Platelet derived growth factor receptor-beta (PDGFRβ) expression is limited to activated stromal cells in the bone marrow and shows a strong correlation with the grade of myelofibrosis

Platelet derived growth factor receptor (PDGFR) is a membrane tyrosine-kinase receptor required for fibroblast activation in stromal proliferations. In order to assess the role of PDGFR in myelofibrosis (MF) we determined in 60 bone marrow biopsies the occurrence and distribution of its alpha and beta subunits in normal and fibrotic bone marrow stroma using immunohistochemistry, and compared this with the grade of MF determined by Gomori's silver impregnation. PDGF receptor subunits were found to be differentially expressed in the marrow parenchyma.
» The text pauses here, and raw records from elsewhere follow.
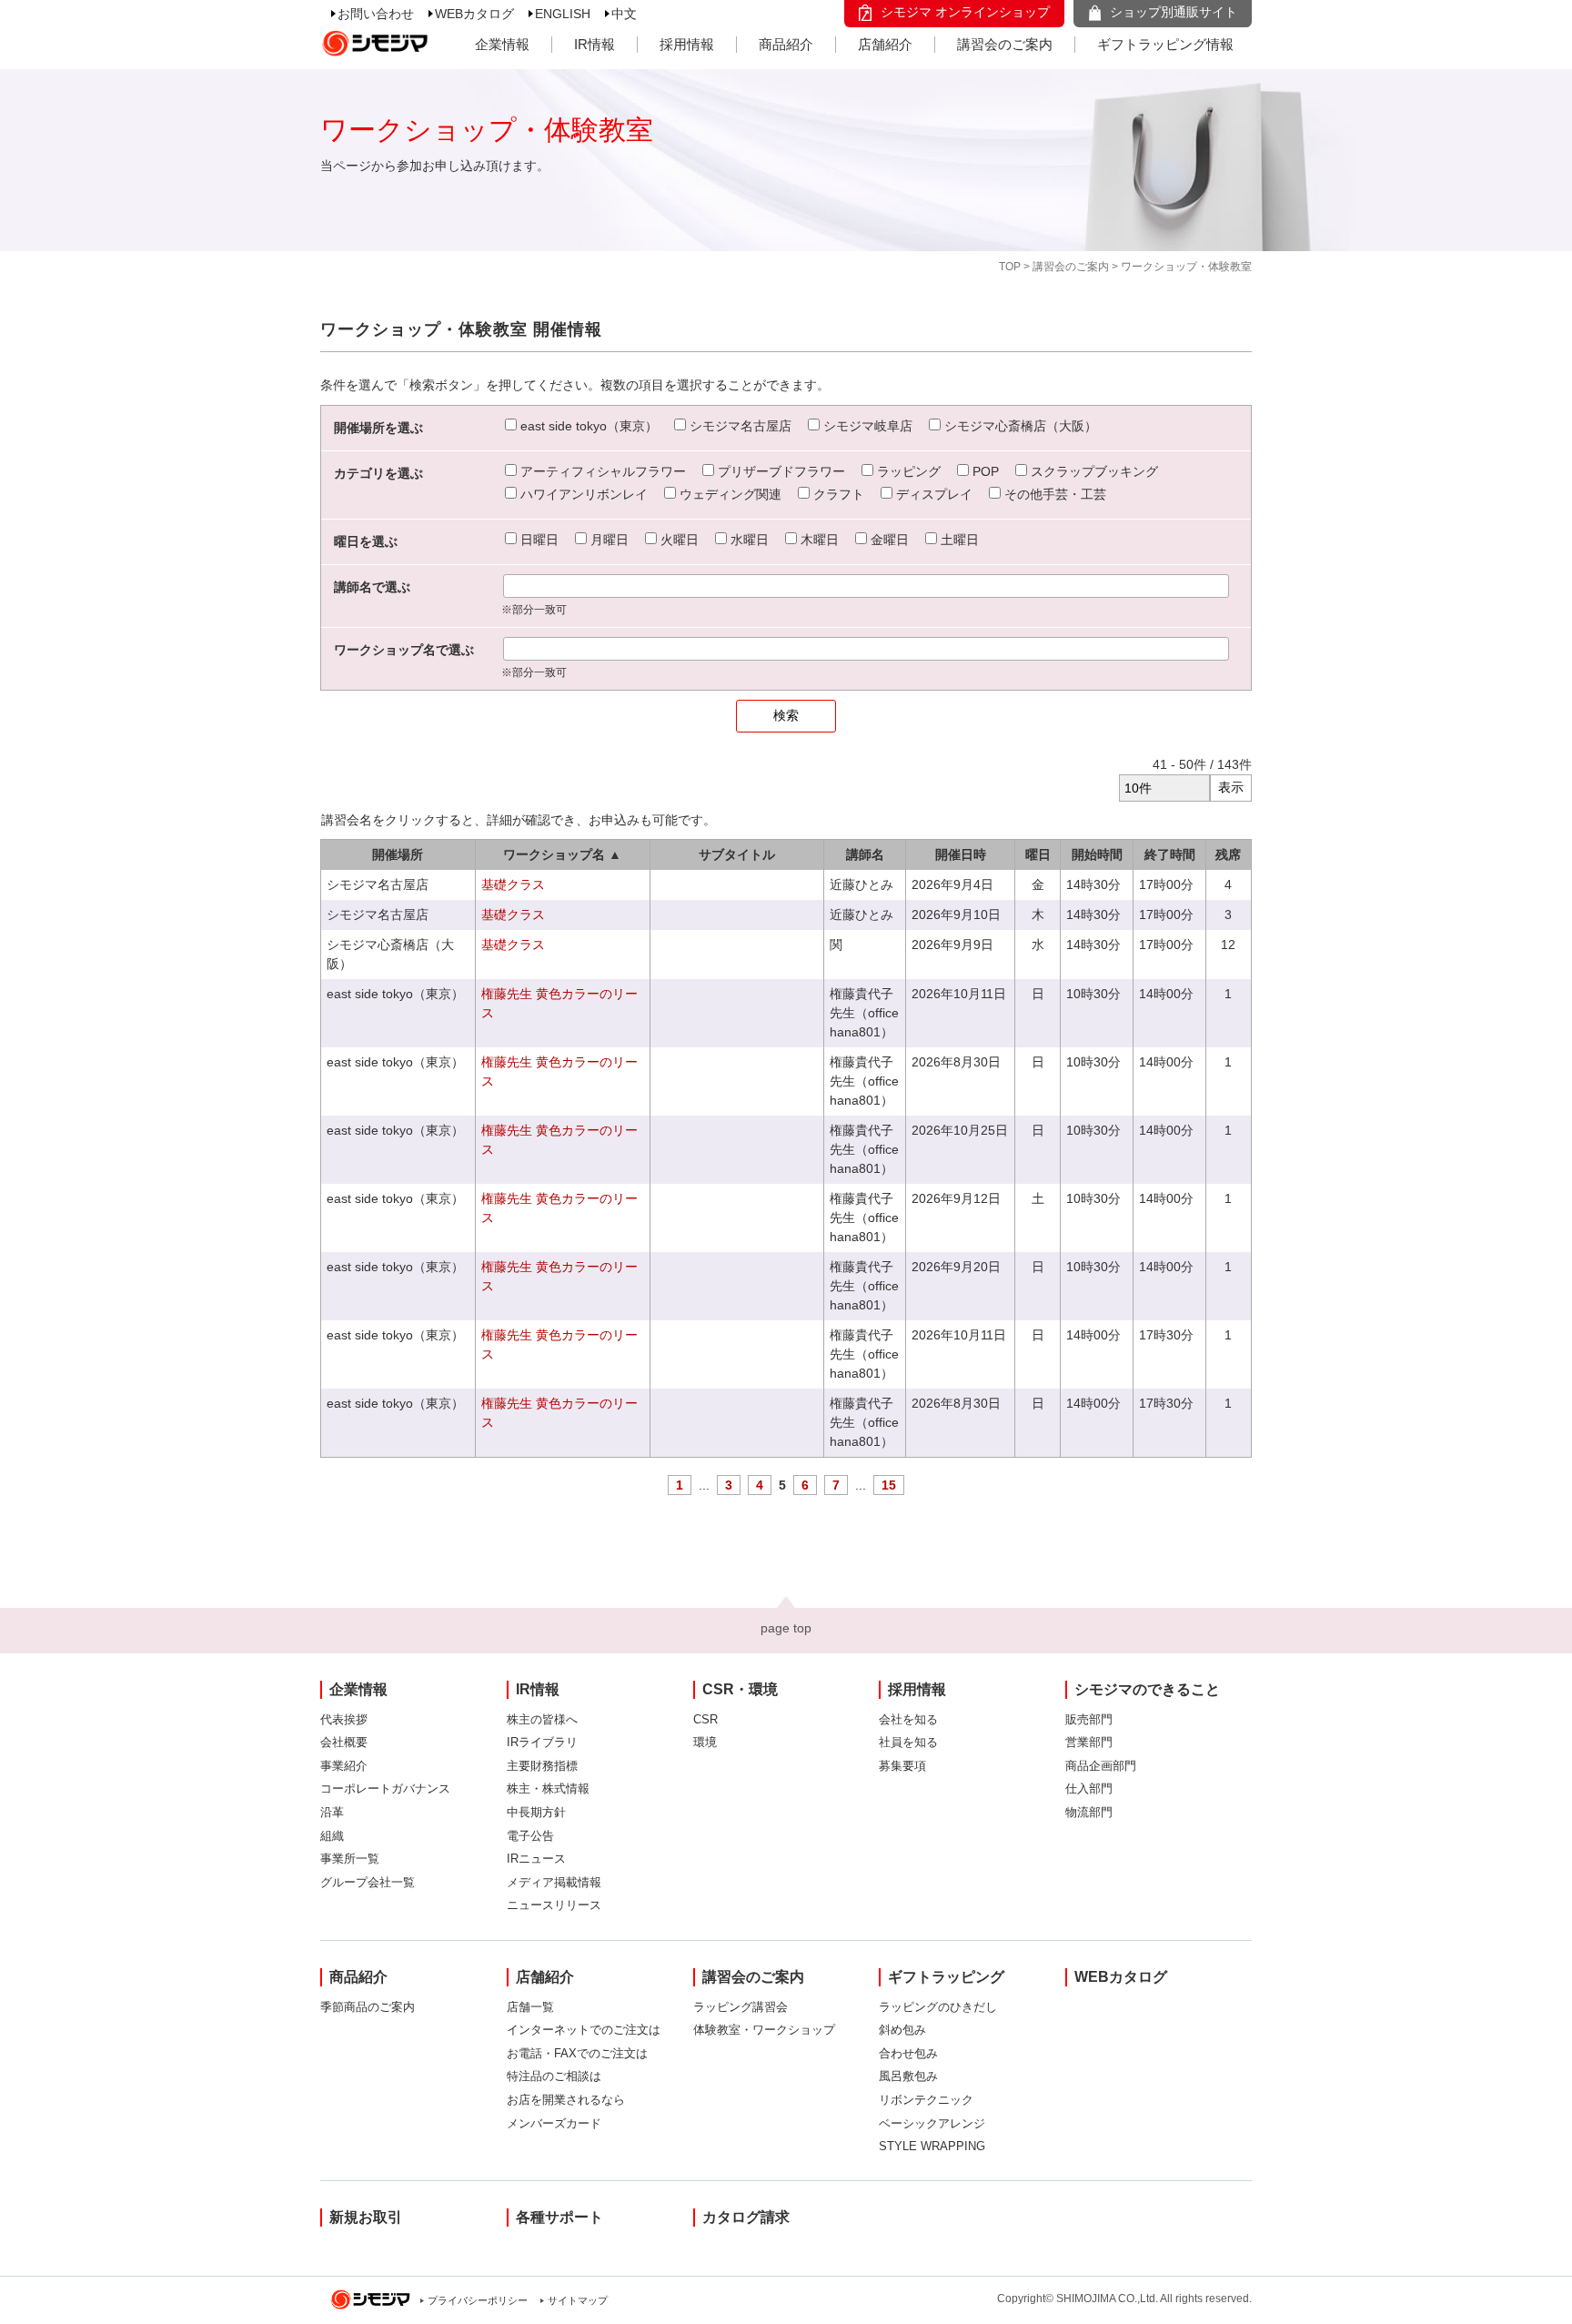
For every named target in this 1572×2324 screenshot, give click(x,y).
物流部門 (1089, 1812)
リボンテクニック (926, 2100)
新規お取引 (365, 2217)
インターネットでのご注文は (583, 2029)
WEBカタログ (474, 13)
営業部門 (1089, 1742)
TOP (1010, 266)
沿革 (332, 1812)
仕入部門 (1089, 1788)
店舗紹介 (885, 44)
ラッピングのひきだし (938, 2007)
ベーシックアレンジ (932, 2123)
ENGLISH (562, 13)
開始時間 (1097, 854)
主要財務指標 (542, 1766)
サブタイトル (737, 854)
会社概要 (344, 1742)
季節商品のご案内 (367, 2007)
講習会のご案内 (1005, 44)
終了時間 (1169, 854)
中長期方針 (536, 1812)
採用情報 (687, 44)
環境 (705, 1742)
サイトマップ (578, 2300)
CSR (705, 1719)
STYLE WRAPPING (932, 2146)
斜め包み (902, 2029)
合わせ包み (908, 2053)
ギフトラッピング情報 (1165, 44)
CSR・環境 (740, 1689)
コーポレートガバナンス (385, 1788)
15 (889, 1485)
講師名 (865, 854)
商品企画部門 (1100, 1766)
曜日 (1038, 854)
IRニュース (536, 1858)
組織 (332, 1836)
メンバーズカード (554, 2123)
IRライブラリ (542, 1742)
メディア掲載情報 (554, 1882)
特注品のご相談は (554, 2076)
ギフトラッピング (946, 1977)
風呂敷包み (908, 2076)
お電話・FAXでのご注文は (577, 2053)
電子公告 (530, 1836)
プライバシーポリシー (478, 2300)
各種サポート (559, 2217)
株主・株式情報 (548, 1788)
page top (786, 1628)
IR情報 (594, 44)
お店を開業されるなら (566, 2100)
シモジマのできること (1147, 1689)
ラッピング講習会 (740, 2007)
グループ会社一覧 (367, 1882)
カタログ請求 (746, 2217)
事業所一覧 (349, 1858)
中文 (624, 13)
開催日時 (960, 854)
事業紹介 (344, 1766)
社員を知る (908, 1742)
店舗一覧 (530, 2007)
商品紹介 (786, 44)
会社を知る (908, 1719)
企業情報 (502, 44)
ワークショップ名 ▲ (562, 854)
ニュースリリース (554, 1905)
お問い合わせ (376, 13)
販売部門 (1089, 1719)
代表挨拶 (344, 1719)
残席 (1228, 854)
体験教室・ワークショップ (764, 2029)
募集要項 (902, 1766)
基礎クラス (513, 884)
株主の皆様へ (542, 1719)
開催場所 (397, 854)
PDGFR alpha expression identified megakaryocytes, endosteal and endothelial cells while PDGFR beta was virtually absent from inter-trabecular spaces in normal marrow. Activated fibroblasts characteristic for MF intensely expressed PDGFR beta but only a moderate increase in PDGFR alpha expression was seen. Semi-quantitative PDGFR beta immunoreactivity scores correlated well with the grade of MF in the vast majority of the MF cases (Spearman r= 0.83). Altogether, 21/60 (35.0%) cases showed a relative increase of PDGFR beta expression, compared to the MF grade, suggesting that increased stromal PDGFR beta expression occurs early and precedes reticulin and collagen fiber production during fibroblast activation. In conclusion, bone marrow PDGFR beta expression closely correlates with the grade of MF. Increased immunoreactivity for PDGFR beta occurs already in the prefibrotic stage of the disease and might allow a functional classification of the bone marrow stromal reaction.